Race/ethnicity and gender represent general demographic group markers. However, considerable individual variation in inflammation may exist within genders and racial/ethnic groups. Five Factor Model (FFM) personality dimensions (McCrae and Costa, 2003), representing the primary axes of individual differences in psychological and behavioral dispositions, index variation in stress, coping, and genetic parameters potentially relevant to immune function and inflammation (Coe and Laudenslager, 2007, Segerstrom, 2000, Segerstrom, 2003). Neuroticism has been linked to exaggerated HPA axis responses to stressors (Eysenck and Eysenck, 1985), and appears associated with higher resting cortisol (Miller et al., 1999), lower antibody response to vaccination for hepatitis B (Marsland et al., 2001) and influenza (Phillips et al., 2005), and lower resistance to a common cold virus after infection (Cohen et al., 2003b). Extraversion is thought to be associated with a lower threshold for sympathetic arousal (Eysenck and Eysenck, 1985, Geen, 1997), and greater natural-killer cell cytotoxity (Miller et al., 1999). Specific Extraversion components of sociability (Cohen et al., 2003a) and positive emotions (Cohen et al., 2003b) are also associated with resistance to common cold, while the latter is also associated with higher antibody titers in response to hepatitis B vaccination (Marsland et al., 2001). One study in an older, partly depressed sample found positive associations between Neuroticism, but not Extraversion and IL-6 (Bouhuys et al., 2004). Other studies have variously reported associations between IL-6 and positive affect (Prather et al., 2007), IL-6 and specific aspects of negative affect such as depression and cynicism that may be a function of poor health behaviors (Sjögren et al., 2006), and no associations between trait negative affect and IL-6 (Marsland et al., 2007).

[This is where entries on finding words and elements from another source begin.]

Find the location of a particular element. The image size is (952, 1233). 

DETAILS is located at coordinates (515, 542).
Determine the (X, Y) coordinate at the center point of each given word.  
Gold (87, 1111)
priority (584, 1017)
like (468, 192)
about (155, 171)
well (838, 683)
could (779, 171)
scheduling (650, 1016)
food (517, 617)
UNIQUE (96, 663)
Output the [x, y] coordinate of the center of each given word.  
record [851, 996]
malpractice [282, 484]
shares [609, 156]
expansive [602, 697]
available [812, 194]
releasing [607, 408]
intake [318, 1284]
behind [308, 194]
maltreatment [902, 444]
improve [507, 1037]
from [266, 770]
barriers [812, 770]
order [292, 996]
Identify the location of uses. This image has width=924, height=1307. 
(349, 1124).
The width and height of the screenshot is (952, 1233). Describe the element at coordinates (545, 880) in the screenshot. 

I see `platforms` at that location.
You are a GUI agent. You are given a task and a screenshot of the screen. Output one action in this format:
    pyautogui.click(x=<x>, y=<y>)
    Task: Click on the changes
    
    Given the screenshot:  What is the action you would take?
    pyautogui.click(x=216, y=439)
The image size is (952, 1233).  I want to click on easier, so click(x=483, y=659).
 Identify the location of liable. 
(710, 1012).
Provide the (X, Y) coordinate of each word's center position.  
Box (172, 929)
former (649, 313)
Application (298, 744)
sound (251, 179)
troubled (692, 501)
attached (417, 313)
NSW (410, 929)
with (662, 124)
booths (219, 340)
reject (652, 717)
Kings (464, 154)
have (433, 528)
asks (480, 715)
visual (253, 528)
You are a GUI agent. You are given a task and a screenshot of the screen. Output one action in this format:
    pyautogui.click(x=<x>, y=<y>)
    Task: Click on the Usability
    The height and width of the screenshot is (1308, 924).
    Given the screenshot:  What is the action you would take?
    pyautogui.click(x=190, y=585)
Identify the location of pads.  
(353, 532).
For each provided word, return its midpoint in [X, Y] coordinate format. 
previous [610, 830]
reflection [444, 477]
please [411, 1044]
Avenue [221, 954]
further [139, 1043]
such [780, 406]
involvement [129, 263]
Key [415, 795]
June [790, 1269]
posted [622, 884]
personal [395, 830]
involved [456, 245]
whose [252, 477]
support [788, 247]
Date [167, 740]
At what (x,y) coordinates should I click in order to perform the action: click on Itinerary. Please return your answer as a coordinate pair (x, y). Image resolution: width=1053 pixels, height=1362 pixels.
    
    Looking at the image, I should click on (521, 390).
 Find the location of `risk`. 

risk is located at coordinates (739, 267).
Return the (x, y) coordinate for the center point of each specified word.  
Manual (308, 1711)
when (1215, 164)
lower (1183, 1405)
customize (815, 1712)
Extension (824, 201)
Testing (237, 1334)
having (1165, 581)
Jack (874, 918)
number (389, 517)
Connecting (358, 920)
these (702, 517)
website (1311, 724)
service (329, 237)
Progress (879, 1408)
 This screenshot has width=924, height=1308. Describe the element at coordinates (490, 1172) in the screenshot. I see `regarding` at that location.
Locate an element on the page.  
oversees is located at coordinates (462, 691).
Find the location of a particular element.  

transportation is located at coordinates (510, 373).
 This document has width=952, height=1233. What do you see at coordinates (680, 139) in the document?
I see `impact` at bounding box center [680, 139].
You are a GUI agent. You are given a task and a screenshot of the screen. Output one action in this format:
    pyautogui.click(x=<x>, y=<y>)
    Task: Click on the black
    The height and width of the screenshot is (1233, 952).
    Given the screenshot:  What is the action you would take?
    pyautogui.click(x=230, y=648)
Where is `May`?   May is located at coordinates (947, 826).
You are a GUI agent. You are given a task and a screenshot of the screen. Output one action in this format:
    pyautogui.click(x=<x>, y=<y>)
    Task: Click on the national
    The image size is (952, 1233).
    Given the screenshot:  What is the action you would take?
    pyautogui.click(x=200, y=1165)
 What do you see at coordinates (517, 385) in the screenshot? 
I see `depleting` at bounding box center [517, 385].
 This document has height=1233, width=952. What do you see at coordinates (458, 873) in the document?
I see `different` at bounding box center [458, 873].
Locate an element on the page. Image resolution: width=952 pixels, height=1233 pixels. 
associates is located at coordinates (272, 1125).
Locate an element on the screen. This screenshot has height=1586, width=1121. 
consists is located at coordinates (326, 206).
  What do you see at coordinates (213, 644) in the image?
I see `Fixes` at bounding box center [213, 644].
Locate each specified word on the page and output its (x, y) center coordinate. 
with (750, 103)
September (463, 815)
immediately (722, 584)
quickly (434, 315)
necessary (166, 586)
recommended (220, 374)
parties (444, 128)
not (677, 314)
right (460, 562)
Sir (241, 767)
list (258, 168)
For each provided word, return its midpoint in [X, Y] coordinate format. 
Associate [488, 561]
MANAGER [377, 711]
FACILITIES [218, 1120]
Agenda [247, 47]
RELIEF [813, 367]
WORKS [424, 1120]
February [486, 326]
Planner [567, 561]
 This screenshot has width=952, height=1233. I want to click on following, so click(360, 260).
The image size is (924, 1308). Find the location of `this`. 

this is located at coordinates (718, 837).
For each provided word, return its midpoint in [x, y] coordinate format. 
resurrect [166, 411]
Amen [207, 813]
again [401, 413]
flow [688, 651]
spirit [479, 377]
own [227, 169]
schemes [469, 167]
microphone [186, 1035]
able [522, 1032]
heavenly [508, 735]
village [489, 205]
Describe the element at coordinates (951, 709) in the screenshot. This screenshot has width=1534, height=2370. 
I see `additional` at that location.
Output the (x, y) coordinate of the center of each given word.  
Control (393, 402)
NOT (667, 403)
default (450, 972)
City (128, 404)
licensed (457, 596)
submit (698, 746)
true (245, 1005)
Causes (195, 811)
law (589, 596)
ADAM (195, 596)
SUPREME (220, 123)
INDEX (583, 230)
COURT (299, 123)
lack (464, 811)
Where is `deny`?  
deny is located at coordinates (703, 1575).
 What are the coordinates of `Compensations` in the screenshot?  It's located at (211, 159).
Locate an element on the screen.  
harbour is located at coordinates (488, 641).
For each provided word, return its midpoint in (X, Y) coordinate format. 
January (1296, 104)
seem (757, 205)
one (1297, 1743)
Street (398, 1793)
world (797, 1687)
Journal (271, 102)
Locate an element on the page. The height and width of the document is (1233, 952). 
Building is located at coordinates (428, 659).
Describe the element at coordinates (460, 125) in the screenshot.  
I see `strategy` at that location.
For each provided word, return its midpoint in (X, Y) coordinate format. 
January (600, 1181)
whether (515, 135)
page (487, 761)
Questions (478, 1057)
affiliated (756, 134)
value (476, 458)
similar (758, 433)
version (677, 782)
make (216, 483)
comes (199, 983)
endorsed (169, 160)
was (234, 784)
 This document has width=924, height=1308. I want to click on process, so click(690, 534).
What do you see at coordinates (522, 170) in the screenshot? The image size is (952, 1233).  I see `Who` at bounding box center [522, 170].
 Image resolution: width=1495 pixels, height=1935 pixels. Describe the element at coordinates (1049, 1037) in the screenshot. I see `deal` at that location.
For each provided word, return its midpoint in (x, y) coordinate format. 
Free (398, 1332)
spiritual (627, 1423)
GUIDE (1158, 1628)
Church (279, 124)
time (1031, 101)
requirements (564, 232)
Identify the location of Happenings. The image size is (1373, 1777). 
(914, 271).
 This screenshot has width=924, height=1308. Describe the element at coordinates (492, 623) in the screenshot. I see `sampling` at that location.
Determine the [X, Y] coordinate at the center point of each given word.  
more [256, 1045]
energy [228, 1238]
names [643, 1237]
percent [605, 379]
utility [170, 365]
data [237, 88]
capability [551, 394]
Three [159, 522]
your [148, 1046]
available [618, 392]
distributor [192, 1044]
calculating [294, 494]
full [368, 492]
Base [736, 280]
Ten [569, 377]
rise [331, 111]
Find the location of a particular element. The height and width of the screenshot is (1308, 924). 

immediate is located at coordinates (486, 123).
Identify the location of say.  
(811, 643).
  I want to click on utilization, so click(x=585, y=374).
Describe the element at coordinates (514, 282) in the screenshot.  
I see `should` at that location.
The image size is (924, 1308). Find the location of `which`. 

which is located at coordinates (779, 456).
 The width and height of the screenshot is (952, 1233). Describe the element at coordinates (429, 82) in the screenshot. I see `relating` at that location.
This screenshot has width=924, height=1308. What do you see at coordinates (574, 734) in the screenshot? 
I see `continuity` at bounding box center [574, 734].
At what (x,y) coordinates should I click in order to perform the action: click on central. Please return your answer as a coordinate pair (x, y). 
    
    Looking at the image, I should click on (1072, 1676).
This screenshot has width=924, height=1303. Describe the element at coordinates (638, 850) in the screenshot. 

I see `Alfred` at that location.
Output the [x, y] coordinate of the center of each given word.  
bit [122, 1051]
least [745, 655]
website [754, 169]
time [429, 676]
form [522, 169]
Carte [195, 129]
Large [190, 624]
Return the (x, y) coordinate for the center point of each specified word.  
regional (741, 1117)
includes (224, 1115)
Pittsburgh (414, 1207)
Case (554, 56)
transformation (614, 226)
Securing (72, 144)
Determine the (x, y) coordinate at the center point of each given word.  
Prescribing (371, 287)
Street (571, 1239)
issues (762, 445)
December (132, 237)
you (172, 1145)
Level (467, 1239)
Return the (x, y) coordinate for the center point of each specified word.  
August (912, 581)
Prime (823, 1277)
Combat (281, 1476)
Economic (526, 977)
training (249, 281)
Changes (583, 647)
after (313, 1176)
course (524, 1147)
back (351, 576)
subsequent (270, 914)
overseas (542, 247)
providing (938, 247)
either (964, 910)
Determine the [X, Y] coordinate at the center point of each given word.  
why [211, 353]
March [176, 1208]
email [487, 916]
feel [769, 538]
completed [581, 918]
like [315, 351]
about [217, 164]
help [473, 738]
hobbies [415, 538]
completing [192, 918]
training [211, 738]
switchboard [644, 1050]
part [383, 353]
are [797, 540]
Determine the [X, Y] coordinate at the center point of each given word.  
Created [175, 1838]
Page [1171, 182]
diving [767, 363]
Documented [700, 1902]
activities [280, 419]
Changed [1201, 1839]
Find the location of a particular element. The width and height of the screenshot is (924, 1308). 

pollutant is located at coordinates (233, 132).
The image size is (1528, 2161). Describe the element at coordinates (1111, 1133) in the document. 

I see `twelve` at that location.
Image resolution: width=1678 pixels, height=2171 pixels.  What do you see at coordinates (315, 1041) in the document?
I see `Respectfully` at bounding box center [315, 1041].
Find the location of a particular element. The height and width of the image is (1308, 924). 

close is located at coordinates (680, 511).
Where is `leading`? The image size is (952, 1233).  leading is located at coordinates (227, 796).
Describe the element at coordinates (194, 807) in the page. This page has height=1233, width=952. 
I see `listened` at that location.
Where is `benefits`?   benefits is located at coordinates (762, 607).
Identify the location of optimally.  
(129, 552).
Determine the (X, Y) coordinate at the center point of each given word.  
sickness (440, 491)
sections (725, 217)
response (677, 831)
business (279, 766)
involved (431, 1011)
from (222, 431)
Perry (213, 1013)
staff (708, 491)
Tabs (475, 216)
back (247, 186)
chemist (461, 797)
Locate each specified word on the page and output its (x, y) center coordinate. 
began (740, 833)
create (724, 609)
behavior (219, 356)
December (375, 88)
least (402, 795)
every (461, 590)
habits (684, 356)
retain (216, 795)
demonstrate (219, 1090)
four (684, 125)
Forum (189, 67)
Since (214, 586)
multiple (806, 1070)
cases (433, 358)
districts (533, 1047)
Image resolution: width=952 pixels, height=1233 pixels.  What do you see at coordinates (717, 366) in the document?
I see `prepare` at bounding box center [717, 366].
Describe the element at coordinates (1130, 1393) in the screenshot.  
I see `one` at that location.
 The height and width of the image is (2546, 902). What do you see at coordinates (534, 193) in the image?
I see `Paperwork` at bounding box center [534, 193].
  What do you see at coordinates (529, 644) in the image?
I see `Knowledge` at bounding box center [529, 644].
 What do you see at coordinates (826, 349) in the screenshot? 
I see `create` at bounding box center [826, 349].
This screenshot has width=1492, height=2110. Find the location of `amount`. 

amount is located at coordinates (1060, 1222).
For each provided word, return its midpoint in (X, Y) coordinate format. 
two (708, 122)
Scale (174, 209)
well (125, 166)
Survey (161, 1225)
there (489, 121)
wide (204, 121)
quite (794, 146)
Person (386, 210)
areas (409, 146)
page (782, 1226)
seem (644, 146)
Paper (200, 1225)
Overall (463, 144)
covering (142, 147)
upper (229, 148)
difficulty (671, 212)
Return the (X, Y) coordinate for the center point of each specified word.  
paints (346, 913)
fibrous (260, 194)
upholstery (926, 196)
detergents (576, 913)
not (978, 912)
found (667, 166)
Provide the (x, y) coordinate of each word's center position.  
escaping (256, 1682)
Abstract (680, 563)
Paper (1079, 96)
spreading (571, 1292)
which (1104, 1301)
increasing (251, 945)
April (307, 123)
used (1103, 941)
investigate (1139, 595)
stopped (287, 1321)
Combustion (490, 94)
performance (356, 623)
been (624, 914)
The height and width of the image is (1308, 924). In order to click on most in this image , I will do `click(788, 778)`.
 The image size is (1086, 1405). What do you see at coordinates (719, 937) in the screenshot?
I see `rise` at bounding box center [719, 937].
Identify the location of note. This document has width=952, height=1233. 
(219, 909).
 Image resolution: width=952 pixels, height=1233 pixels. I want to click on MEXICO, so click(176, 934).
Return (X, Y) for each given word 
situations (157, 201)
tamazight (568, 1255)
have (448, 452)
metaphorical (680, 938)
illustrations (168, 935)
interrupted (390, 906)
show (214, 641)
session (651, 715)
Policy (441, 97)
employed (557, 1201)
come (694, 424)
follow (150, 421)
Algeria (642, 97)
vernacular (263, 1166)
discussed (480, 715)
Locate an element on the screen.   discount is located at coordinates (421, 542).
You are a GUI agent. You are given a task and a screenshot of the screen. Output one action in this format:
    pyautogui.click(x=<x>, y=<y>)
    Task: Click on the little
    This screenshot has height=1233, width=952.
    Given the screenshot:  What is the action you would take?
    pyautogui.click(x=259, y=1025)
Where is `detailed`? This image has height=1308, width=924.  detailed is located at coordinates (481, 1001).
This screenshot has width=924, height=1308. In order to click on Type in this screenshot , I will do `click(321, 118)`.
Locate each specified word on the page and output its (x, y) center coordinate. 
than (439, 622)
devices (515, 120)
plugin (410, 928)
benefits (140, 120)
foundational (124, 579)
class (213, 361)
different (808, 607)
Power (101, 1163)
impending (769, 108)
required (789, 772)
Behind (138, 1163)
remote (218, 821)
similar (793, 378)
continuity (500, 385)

We examined whether IL-6 varied between gender and/or racial/ethnic groups in a diverse urban primary care patient population. Although prior results have been mixed, we hypothesized that women and minority patients would show higher circulating levels of IL-6, as such differences have appeared at least as often as not in prior studies. We also hypothesized that higher Neuroticism and lower Extraversion would be associated with higher IL-6. In other words, we suspected that while gender and/or race/ethnicity would mark general group differences in inflammation, personality would index individual variability in inflammation within gender and racial/ethmic groups, corresponding to independent effects for each factor. We also explored all 2 and 3 way interactions between these factors.